DINE: A Framework for Deep Incomplete Network Embedding
- URL: http://arxiv.org/abs/2008.06311v1
- Date: Sun, 9 Aug 2020 04:59:35 GMT
- Title: DINE: A Framework for Deep Incomplete Network Embedding
- Authors: Ke Hou, Jiaying Liu, Yin Peng, Bo Xu, Ivan Lee, Feng Xia
- Abstract summary: We propose a Deep Incomplete Network Embedding method, namely DINE.

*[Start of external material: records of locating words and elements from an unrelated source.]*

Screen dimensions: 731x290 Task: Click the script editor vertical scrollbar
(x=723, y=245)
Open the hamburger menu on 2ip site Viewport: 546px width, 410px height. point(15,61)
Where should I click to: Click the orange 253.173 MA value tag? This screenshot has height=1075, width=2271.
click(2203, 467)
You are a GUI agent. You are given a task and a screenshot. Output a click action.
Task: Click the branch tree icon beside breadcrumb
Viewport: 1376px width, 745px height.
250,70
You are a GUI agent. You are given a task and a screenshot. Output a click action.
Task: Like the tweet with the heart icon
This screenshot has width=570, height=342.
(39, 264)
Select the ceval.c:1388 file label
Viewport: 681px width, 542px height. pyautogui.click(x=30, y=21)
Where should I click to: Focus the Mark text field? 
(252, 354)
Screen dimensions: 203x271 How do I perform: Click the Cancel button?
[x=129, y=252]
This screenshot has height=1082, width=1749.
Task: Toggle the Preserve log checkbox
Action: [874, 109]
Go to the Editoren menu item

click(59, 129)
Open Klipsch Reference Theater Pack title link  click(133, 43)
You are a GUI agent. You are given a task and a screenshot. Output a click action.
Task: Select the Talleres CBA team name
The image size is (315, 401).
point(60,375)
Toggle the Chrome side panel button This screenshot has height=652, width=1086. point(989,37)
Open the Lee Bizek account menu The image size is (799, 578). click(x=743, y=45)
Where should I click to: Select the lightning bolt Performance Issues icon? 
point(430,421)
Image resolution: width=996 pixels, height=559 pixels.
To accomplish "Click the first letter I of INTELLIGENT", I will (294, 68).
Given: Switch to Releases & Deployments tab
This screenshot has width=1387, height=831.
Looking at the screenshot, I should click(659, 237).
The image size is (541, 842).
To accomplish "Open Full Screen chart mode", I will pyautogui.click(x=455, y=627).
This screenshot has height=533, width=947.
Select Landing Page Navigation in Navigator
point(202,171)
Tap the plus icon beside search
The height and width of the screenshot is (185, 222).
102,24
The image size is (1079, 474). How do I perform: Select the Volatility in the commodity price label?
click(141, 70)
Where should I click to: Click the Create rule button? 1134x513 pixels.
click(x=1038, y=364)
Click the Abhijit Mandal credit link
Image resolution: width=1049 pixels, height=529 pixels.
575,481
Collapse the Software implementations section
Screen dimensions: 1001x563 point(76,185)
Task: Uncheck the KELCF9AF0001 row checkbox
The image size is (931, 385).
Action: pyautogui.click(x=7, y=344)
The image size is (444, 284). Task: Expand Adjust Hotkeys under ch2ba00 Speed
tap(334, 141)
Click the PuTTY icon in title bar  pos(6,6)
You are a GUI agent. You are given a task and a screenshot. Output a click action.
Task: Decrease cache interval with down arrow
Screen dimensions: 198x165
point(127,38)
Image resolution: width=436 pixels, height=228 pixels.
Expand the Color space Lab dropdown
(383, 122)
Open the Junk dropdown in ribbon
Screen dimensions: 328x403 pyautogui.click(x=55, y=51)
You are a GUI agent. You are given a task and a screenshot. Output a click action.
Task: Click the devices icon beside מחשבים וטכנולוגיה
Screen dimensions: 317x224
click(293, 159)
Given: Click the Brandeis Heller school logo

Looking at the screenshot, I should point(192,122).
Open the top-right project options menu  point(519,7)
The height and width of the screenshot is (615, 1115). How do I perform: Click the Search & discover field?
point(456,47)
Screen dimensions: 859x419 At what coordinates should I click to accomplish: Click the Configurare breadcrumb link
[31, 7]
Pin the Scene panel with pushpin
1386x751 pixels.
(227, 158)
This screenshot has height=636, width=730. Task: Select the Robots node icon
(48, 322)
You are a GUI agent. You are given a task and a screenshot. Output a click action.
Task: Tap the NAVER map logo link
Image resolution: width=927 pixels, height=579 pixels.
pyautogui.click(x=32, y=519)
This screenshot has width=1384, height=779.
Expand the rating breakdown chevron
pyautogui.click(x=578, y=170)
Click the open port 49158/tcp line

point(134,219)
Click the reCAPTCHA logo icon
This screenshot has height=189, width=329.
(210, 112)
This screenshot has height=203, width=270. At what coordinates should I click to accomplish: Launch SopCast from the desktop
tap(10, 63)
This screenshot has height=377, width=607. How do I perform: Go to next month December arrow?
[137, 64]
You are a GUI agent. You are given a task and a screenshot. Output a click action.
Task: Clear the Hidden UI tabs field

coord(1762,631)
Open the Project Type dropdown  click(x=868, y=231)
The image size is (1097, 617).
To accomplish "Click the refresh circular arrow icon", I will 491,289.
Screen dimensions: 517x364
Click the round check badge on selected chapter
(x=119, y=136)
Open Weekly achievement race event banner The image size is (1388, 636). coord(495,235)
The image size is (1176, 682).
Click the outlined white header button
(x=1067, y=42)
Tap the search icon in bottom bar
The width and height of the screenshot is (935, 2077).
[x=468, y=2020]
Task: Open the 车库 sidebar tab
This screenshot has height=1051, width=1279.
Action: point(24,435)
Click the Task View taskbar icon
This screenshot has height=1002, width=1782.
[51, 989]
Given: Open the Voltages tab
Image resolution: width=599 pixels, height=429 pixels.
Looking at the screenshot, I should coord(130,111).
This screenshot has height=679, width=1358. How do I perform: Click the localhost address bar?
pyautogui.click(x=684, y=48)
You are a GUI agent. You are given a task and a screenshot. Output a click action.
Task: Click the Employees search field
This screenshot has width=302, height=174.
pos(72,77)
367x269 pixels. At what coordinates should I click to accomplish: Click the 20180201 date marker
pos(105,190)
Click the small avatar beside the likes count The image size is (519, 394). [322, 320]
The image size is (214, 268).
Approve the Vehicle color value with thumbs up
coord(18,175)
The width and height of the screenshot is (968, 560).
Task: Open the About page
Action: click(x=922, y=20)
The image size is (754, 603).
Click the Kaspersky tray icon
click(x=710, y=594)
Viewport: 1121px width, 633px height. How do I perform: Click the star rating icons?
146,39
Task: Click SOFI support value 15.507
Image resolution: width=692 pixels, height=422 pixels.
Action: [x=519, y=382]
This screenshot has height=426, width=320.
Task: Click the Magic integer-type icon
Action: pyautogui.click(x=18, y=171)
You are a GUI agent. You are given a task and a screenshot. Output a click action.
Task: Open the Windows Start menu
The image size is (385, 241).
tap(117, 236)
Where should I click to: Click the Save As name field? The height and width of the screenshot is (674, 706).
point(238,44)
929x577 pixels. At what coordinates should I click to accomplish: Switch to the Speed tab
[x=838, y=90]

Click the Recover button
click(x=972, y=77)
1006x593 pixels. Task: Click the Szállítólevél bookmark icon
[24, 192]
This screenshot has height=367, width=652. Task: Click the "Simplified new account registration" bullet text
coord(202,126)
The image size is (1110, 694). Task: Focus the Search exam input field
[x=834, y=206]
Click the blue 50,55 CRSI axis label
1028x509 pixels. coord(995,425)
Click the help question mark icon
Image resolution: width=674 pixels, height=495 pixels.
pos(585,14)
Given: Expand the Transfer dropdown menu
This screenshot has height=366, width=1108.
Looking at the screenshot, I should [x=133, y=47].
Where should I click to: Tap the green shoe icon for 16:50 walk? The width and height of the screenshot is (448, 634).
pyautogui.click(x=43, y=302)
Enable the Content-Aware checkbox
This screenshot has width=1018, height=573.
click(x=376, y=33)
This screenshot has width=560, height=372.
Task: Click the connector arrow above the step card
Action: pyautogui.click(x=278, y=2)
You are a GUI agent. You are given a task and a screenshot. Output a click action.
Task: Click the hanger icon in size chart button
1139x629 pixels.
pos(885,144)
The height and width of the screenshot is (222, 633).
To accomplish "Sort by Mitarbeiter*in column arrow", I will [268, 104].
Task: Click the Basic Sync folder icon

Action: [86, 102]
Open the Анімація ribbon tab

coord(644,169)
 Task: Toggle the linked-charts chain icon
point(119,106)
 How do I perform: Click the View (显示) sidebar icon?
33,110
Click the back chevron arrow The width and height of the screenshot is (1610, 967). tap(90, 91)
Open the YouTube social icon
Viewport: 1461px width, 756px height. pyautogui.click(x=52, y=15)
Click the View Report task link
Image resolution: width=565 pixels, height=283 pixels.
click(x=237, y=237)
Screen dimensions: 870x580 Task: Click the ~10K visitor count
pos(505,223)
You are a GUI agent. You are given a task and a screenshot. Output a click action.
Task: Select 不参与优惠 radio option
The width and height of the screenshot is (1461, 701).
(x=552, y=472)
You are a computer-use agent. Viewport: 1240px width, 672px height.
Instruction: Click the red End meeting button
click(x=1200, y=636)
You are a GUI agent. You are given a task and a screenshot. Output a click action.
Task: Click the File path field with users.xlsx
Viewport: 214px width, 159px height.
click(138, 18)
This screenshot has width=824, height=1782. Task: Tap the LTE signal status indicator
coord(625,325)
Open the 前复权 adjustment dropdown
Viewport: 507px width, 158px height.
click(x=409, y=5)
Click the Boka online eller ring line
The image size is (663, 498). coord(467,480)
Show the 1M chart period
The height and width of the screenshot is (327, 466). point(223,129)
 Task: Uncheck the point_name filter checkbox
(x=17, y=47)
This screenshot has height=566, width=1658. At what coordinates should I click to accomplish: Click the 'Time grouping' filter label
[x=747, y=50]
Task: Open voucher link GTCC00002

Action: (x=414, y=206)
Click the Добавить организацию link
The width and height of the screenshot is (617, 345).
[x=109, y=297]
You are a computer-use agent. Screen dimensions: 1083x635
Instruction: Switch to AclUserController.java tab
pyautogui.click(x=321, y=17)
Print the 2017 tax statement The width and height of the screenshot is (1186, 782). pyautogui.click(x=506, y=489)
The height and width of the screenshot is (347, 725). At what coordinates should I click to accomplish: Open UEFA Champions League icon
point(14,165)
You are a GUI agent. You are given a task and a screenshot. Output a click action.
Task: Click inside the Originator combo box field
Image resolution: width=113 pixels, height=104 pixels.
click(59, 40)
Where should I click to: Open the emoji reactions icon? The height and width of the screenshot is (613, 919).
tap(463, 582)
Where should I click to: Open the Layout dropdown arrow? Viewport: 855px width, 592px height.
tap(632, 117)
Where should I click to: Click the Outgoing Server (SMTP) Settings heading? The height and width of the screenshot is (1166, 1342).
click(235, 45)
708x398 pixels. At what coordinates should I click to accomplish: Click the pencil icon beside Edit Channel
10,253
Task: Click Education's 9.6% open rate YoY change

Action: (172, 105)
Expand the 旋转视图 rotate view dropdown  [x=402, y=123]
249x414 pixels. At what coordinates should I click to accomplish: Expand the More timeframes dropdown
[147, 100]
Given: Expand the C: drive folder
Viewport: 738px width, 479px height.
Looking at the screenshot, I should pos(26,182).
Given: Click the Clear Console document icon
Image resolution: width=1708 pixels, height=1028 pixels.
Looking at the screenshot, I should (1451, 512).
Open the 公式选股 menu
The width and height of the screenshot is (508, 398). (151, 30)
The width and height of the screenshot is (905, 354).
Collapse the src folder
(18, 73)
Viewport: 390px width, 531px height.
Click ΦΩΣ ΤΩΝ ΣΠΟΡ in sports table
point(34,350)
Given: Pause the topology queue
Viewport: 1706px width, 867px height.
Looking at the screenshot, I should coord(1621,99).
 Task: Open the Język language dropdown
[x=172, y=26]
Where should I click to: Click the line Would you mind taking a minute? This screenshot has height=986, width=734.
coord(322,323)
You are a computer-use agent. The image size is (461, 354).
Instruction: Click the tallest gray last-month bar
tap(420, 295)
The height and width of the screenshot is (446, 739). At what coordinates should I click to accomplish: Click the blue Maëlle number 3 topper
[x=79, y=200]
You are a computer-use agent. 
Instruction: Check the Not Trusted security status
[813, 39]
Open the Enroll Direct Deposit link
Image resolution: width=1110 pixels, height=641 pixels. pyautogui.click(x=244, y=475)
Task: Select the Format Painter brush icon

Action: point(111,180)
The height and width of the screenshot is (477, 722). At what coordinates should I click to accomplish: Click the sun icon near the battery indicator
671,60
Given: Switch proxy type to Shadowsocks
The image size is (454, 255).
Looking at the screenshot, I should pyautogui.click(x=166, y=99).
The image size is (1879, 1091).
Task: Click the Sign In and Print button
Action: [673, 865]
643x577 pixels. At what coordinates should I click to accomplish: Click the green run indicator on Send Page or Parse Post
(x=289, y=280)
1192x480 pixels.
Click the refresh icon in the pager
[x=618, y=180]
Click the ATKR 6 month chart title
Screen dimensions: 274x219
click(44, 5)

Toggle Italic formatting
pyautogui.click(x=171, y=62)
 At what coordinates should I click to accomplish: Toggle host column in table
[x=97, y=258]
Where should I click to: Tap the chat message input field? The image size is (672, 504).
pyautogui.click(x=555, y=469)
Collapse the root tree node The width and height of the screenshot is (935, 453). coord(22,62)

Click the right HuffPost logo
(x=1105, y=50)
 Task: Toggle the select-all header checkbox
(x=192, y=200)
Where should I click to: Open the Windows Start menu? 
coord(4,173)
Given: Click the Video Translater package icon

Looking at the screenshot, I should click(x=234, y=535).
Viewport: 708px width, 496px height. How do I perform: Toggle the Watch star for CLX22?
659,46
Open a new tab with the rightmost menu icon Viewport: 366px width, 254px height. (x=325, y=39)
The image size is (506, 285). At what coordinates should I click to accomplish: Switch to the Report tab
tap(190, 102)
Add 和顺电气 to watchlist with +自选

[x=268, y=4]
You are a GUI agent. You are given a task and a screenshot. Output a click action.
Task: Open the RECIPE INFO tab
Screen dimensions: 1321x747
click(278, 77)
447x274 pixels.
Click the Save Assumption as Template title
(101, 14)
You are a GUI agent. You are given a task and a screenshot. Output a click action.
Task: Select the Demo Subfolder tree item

We first complete the missing part including both nodes and edges in a partially observable network by using the expectation-maximization framework.
We evaluate DINE over three networks on multi-label classification and link prediction tasks.
- Score: 33.97952453310253
- License: http://arxiv.org/licenses/nonexclusive-distrib/1.0/
- Abstract: Network representation learning (NRL) plays a vital role in a variety of
tasks such as node classification and link prediction. It aims to learn
low-dimensional vector representations for nodes based on network structures or
node attributes. While embedding techniques on complete networks have been
intensively studied, in real-world applications, it is still a challenging task
to collect complete networks. To bridge the gap, in this paper, we propose a
Deep Incomplete Network Embedding method, namely DINE. Specifically, we first
complete the missing part including both nodes and edges in a partially
observable network by using the expectation-maximization framework. To improve
the embedding performance, we consider both network structures and node
attributes to learn node representations. Empirically, we evaluate DINE over
three networks on multi-label classification and link prediction tasks. The
results demonstrate the superiority of our proposed approach compared against
state-of-the-art baselines.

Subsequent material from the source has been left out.